Fri Jun 24 15:27:54 CEST 2011

On 23/06/11 10:49, Phil Stoneman wrote:
> I need a bit of help understanding an issue we're seeing with our DRBD
> setup. We have two Debian systems, with DRBD 8.3.8. We have a resource
> configured with protocol A, which backs onto a single SATA disk on each
> side.
>
> I am running the latency test from the DRBD documentation, multiple times:
> while true; do dd if=/dev/zero of=$TEST_DEVICE bs=512 count=1000
> oflag=direct; sync; done
>
> If I stop drbd and run it against the backing device on each side, it
> repeats again and again very quickly. If I start DRBD and run it against
> the DRBD device on the primary side, it runs quickly for about 4 or 5
> repetitions, then slows right down.
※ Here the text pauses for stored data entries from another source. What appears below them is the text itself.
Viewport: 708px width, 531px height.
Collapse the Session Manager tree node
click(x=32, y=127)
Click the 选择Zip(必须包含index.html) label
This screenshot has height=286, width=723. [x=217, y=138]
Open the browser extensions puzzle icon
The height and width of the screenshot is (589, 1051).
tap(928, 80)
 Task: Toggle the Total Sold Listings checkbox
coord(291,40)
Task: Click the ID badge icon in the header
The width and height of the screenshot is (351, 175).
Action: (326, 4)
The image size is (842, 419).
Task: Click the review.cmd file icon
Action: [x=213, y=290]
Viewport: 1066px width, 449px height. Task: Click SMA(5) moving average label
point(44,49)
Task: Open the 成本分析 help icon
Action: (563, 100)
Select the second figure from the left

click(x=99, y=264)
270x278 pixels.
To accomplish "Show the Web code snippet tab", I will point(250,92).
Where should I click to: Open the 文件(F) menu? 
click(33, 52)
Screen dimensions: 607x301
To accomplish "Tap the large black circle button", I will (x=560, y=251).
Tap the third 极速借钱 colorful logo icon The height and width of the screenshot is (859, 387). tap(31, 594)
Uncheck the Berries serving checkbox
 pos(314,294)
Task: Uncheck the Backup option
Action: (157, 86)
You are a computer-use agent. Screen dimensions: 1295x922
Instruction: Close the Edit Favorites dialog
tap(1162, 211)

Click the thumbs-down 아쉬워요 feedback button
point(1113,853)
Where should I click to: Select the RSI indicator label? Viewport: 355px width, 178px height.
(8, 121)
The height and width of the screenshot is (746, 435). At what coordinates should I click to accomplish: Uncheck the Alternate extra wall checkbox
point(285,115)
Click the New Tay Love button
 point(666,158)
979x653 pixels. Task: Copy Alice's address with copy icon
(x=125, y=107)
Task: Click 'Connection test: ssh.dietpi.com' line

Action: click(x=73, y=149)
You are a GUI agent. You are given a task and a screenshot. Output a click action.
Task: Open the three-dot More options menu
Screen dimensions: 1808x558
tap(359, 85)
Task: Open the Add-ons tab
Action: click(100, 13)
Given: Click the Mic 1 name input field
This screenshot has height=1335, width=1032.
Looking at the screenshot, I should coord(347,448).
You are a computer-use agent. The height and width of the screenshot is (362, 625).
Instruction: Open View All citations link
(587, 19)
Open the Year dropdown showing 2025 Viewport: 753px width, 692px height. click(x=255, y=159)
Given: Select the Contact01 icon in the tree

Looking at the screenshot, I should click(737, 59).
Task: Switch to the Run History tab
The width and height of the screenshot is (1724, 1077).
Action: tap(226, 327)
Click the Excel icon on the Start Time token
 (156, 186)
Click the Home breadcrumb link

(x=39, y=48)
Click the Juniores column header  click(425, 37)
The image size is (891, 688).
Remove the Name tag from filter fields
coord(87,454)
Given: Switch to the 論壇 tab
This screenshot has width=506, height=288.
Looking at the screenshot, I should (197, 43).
Investigation shows pe: is climbing
> in /proc/drbd, and iostat -mxd 1 on the secondary node shows 100% disk
> usage for the backing device. Note that this repeats in the other
> direction if I swap primary/secondary roles. It's only the secondary
> role that's seeing 100% disk usage, not the primary.
>
> When I use no-disk-barrier and no-disk-flushes, the problem goes away
> entirely - but I'm reluctant to enable this permanently, as they're just
> normal SATA drives without any battery backup or anything, and there are
> scary warnings about doing that in the documentation :-)

After a bunch more testing, it looks like DRBD on the secondary side 
only is not using (or regularly flushing) the write cache of the 
underlying storage. It's not doing this on the primary side, and I can 
actually see a reference to this in the manual[1]: "DRBD uses disk 
flushes for write operations both to its replicated data set and to its 
meta data.".

I must be honest, I don't completely understand the rationale behind 
utilising the write cache on the primary side but not utilising it on 
the secondary side - it really hurts performance in some use cases!

Still, now that I know what's going on, I'm a little more comfortable 
using no-disk-barrier and no-disk-flushes. It means that I might lose 
data written into the drive's write cache, but that's no worse a 
situation than a normal system using the hard drives natively.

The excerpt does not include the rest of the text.